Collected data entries
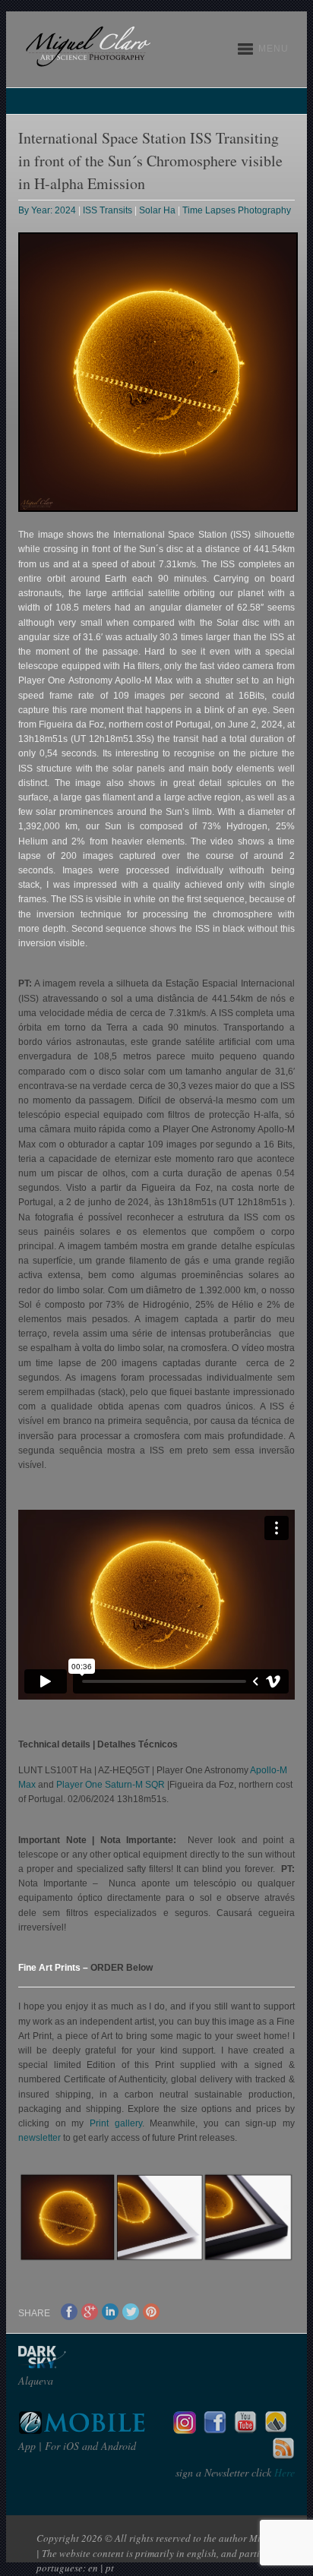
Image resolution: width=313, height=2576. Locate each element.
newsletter (39, 2137)
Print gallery (116, 2123)
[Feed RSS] (283, 2456)
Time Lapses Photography (236, 210)
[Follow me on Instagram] (184, 2430)
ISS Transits (107, 210)
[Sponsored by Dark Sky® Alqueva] (82, 2364)
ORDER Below (121, 1967)
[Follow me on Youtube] (245, 2430)
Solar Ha (157, 210)
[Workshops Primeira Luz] (275, 2430)
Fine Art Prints (50, 1967)
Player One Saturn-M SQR (110, 1784)
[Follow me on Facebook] (215, 2430)
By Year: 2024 (47, 210)
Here (283, 2472)
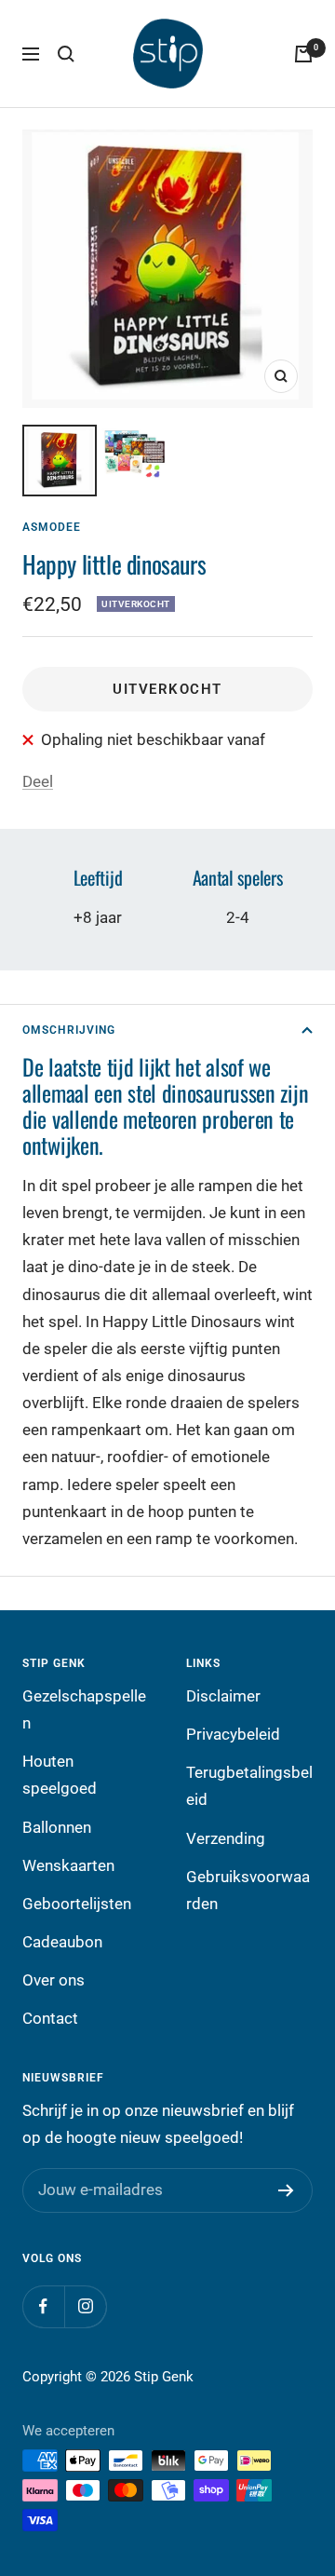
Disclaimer (223, 1696)
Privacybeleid (233, 1734)
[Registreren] (286, 2190)
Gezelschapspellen (84, 1709)
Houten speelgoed (59, 1774)
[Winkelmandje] (303, 54)
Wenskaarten (68, 1865)
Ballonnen (56, 1827)
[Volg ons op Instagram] (85, 2306)
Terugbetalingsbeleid (249, 1786)
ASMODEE (51, 527)
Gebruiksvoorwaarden (248, 1890)
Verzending (225, 1838)
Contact (50, 2018)
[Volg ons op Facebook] (43, 2306)
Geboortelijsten (76, 1903)
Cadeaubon (62, 1941)
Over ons (53, 1980)
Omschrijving (68, 1030)
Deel (37, 781)
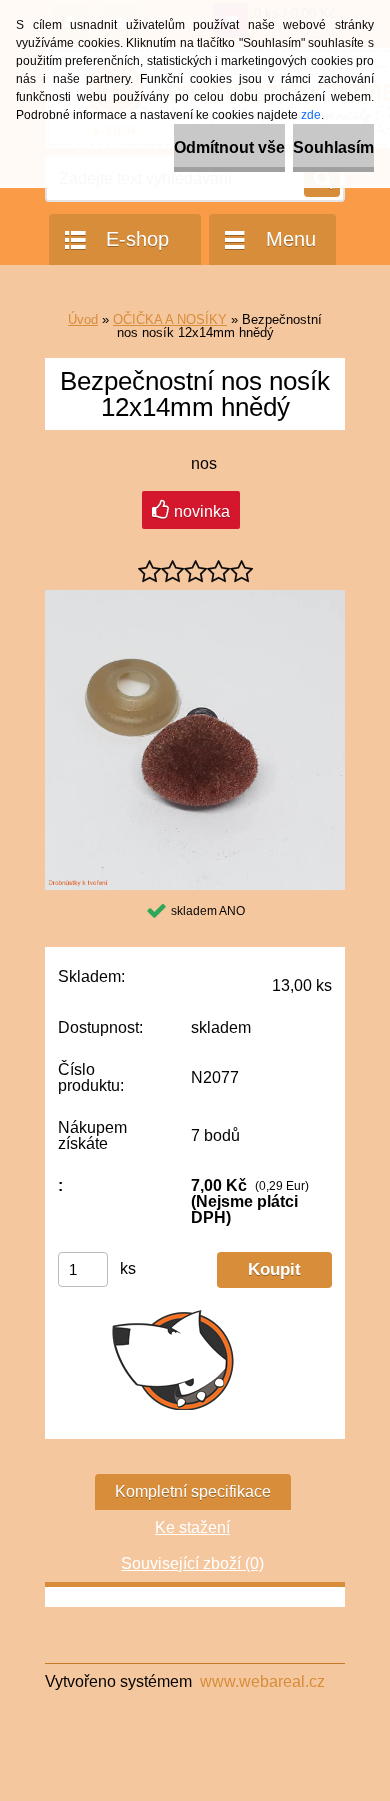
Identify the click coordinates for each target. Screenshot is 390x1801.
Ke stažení (192, 1527)
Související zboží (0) (192, 1563)
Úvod (83, 319)
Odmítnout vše (229, 147)
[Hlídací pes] (173, 1359)
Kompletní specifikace (193, 1491)
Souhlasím (333, 147)
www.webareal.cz (262, 1681)
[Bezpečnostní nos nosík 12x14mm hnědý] (195, 597)
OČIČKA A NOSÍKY (170, 319)
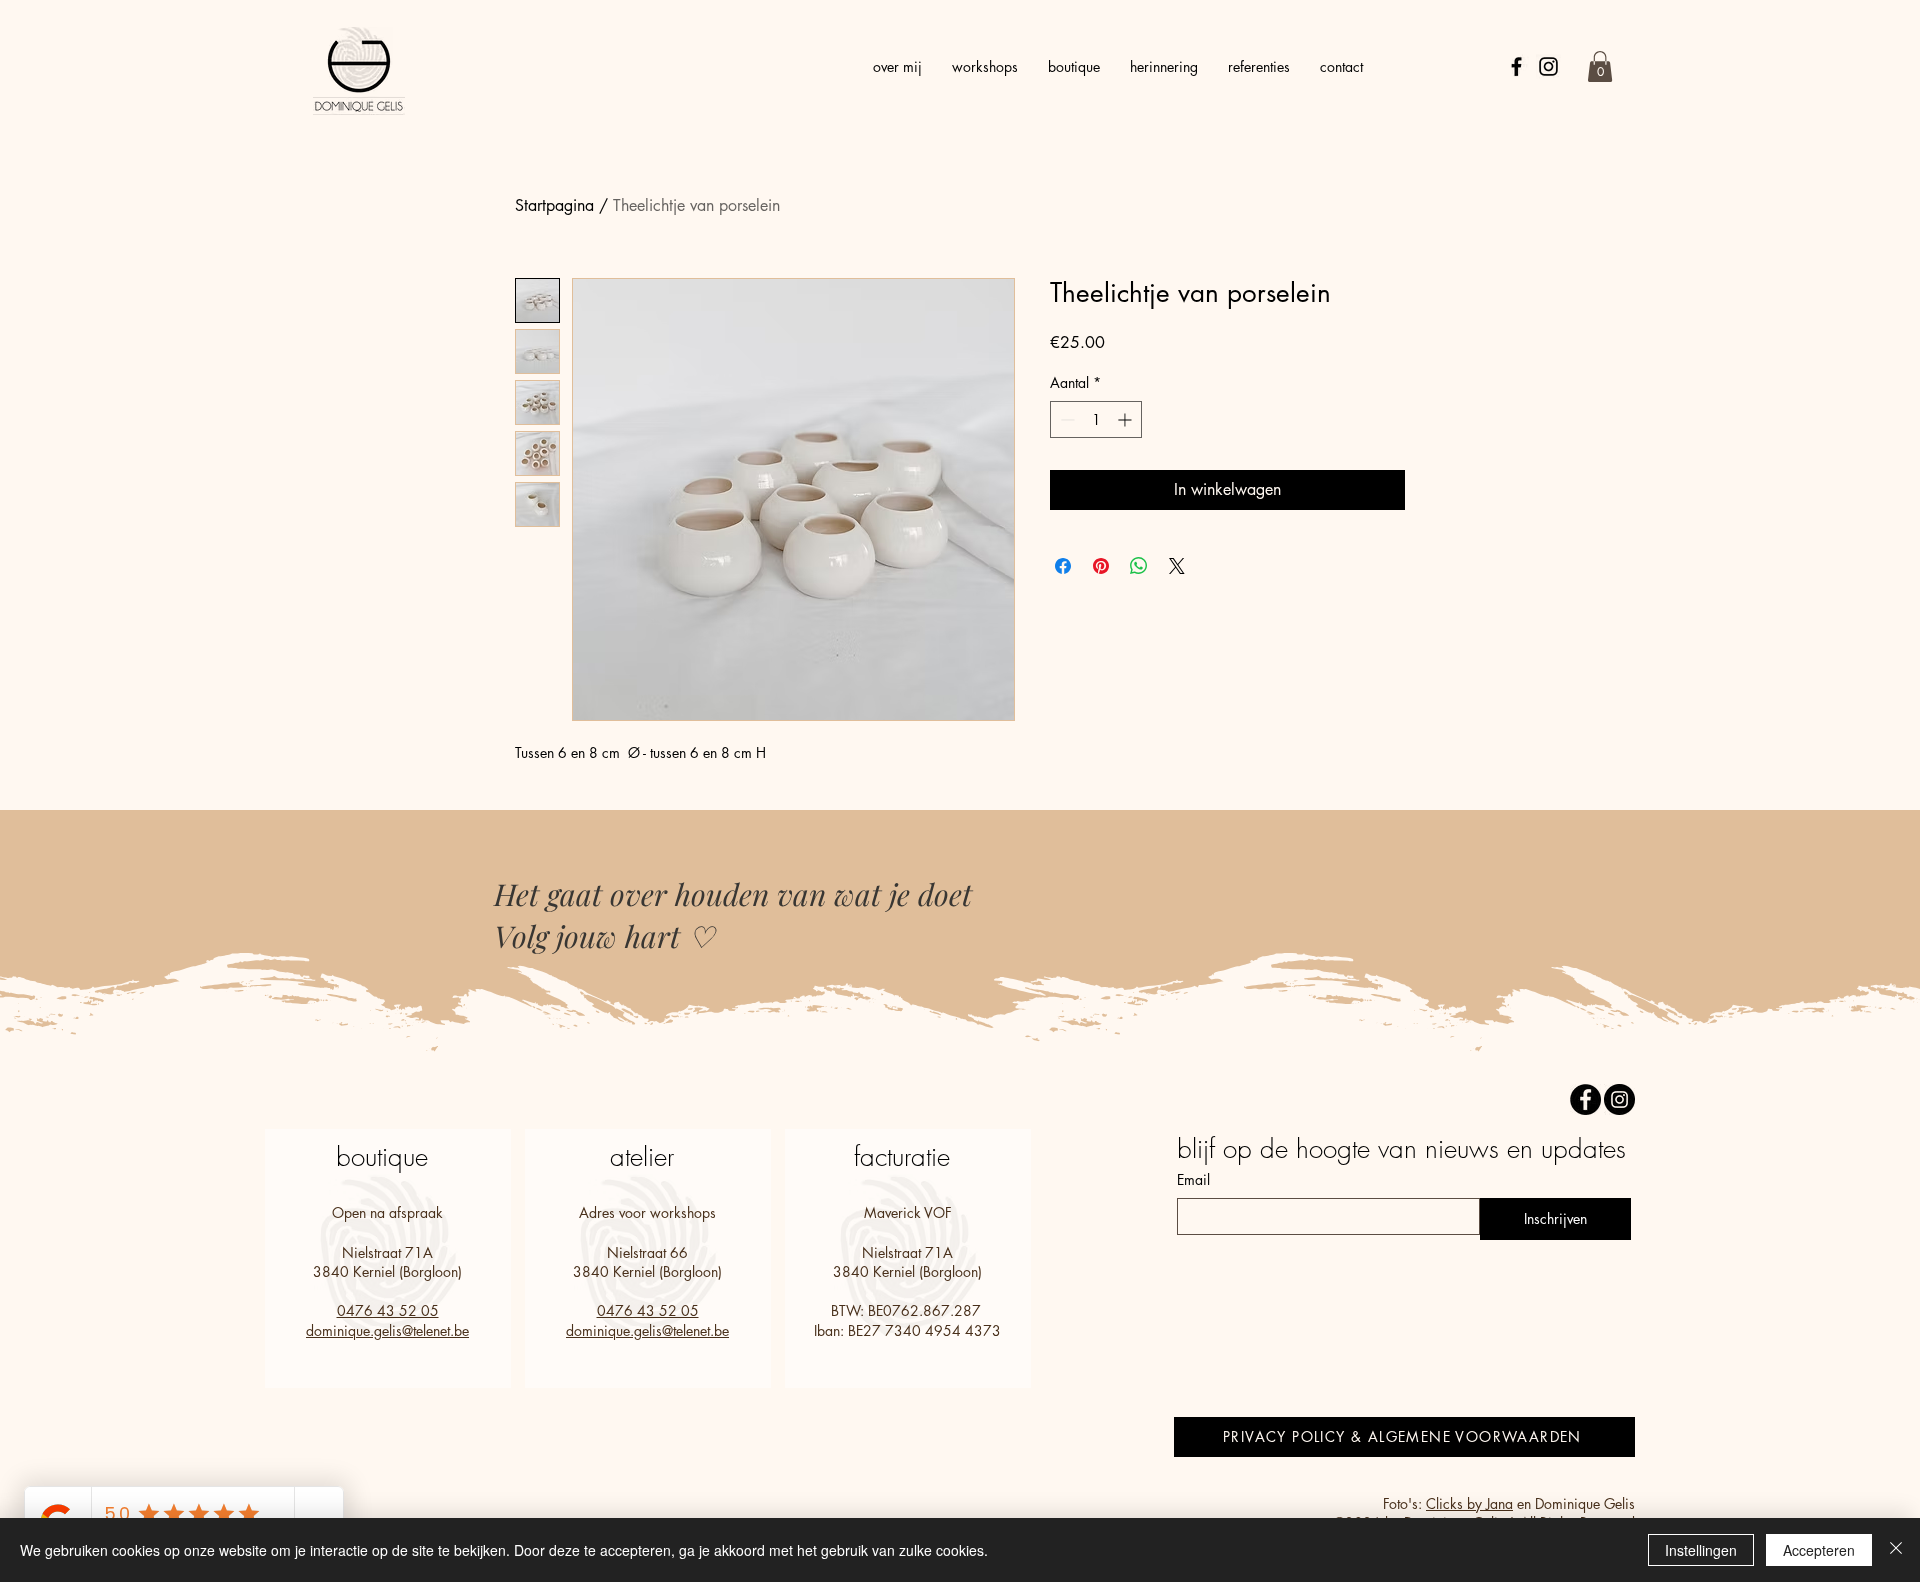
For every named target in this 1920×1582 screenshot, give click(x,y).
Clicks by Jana (1469, 1503)
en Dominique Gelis (1574, 1503)
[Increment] (1126, 419)
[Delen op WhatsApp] (1139, 566)
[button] (1600, 66)
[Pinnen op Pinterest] (1101, 566)
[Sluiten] (1896, 1550)
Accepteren (1819, 1550)
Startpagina (554, 205)
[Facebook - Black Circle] (1585, 1099)
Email (1193, 1179)
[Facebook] (1516, 66)
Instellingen (1701, 1550)
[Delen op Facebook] (1063, 566)
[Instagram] (1548, 66)
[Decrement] (1065, 419)
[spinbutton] (1096, 419)
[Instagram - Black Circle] (1619, 1099)
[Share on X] (1177, 566)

About this task
Send back the data above verbatim, leaving out its pictures.

Answer space
Image resolution: width=313, height=2576. Locate each element.
newsletter (39, 2137)
Print gallery (116, 2123)
[Feed RSS] (283, 2456)
Time Lapses Photography (236, 210)
[Follow me on Instagram] (184, 2430)
ISS Transits (107, 210)
[Sponsored by Dark Sky® Alqueva] (82, 2364)
ORDER Below (121, 1967)
[Follow me on Youtube] (245, 2430)
Solar Ha (157, 210)
[Workshops Primeira Luz] (275, 2430)
Fine Art Prints (50, 1967)
Player One Saturn-M SQR (110, 1784)
[Follow me on Facebook] (215, 2430)
By Year: 2024 (47, 210)
Here (283, 2472)
Disclaimer (223, 1696)
Privacybeleid (233, 1734)
[Registreren] (286, 2190)
Gezelschapspellen (84, 1709)
Houten speelgoed (59, 1774)
[Winkelmandje] (303, 54)
Wenskaarten (68, 1865)
Ballonnen (56, 1827)
[Volg ons op Instagram] (85, 2306)
Terugbetalingsbeleid (249, 1786)
ASMODEE (51, 527)
Gebruiksvoorwaarden (248, 1890)
Verzending (225, 1838)
Contact (50, 2018)
[Volg ons op Facebook] (43, 2306)
Geboortelijsten (76, 1903)
Cadeaubon (62, 1941)
Over ons (53, 1980)
Omschrijving (68, 1030)
Deel (37, 781)
Identify the click coordinates for each target. Screenshot is 390x1801.
Ke stažení (192, 1527)
Související zboží (0) (192, 1563)
Úvod (83, 319)
Odmítnout vše (229, 147)
[Hlídací pes] (173, 1359)
Kompletní specifikace (193, 1491)
Souhlasím (333, 147)
www.webareal.cz (262, 1681)
[Bezpečnostní nos nosík 12x14mm hnědý] (195, 597)
OČIČKA A NOSÍKY (170, 319)
For every named target in this 1920×1582 screenshot, give click(x,y).
Clicks by Jana (1469, 1503)
en Dominique Gelis (1574, 1503)
[Increment] (1126, 419)
[Delen op WhatsApp] (1139, 566)
[button] (1600, 66)
[Pinnen op Pinterest] (1101, 566)
[Sluiten] (1896, 1550)
Accepteren (1819, 1550)
Startpagina (554, 205)
[Facebook - Black Circle] (1585, 1099)
Email (1193, 1179)
[Facebook] (1516, 66)
Instellingen (1701, 1550)
[Delen op Facebook] (1063, 566)
[Instagram] (1548, 66)
[Decrement] (1065, 419)
[spinbutton] (1096, 419)
[Instagram - Black Circle] (1619, 1099)
[Share on X] (1177, 566)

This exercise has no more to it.